With current flagships being priced at a thousand dollars and beyond, you’d think that manufacturers would find ways to make your smartphone last throughout the day. However, most phones have the same battery lives as their previous iterations.

Here’s why your phone’s battery can’t last the whole day without needing a recharge.

1. More Power, More Power Consumption

Galaxy Note 9 Battery Size 4000
Image Credit: Samsung/Galaxy Note 9

You may already know how batteries work. But why isn’t battery life improving?

The clearest reason is simply that they consume more power. Take, for example, the Samsung Note series. These phones are normally noted for their exceptional battery life. However, very little has actually changed since the first Galaxy Note was released.

In 2011, Samsung released the original Galaxy Note with a 2500mAh battery. It could last roughly a day depending on usage. The most recent version of the phone, the Galaxy Note 9, is equipped with a 4000mAh battery. While theoretically, that means it can store 60% more juice, that’s not true in practice.

The Galaxy Note 9 is equipped with a much larger, brighter, higher-resolution AMOLED screen. It also has a much faster processor, more powerful graphics, and more RAM. The larger screen on its own takes a big toll on potential battery life.

In addition, our phones run more apps than ever in the background. While this means that we get our notifications on time and our photos automatically sync to the cloud, it also means that our devices are continuously consuming power.

Add to that all the additional forms of connection that might be running on a phone at any given time. 3G, LTE, Wi-Fi, Bluetooth, and NFC all precipitously consume battery throughout the day.

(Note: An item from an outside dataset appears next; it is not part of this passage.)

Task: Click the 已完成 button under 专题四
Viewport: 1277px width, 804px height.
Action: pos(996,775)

Manufacturers have been adding power-saving features on phones. Some devices have adjustable screen resolutions that dip the number of pixels being displayed. However, there is no doubt that the more powerful a device, the more power it uses up.

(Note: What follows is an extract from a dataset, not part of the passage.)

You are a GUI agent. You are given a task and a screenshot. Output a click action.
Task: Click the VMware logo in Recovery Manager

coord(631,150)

2. Thinner and Thinner Phones

iPhone XS Max Thin Size
Image Credit: Apple/iPhone XS

Phones have also been getting thinner and thinner over time. The original iPhone released in 2007 was 0.46 inches thick. On the other hand, Apple’s latest flagship, the iPhone XS, shaves off about 40% of that, at 0.30 inches thick.

While the thinner form factor makes modern phones sleeker, easier to hold, and more pocketable, they also leave less room for the internals of a phone. To compensate, manufacturers include smaller-sized batteries.

Even if battery technology is getting slightly more compact, that means little if companies are committed to slimming down their devices.

Most flagships have battery lives from 2800mAh to 4000mAh. The flagship smartphone with the largest battery cell to come out in 2018 was the Huawei Mate 20 Pro, with its 4200mAh battery. However, it’s important to note that the Mate 20 Pro was a 6.5-inch device.

There are still phones with battery lives over 5000mAh The Best Smartphones for Long Battery Life The Best Smartphones for Long Battery Life A smartphone is only as good as its battery. Without power, it's just a good-looking brick. Most modern smartphones have decent battery life, here's a list of the longest-lasting handsets today. Read More . However, they are all generally thicker and bigger than a typical flagship. In a space where aesthetics can be really important to consumers, major smartphone manufacturers likely aren’t eager to introduce thicker phones into the mix.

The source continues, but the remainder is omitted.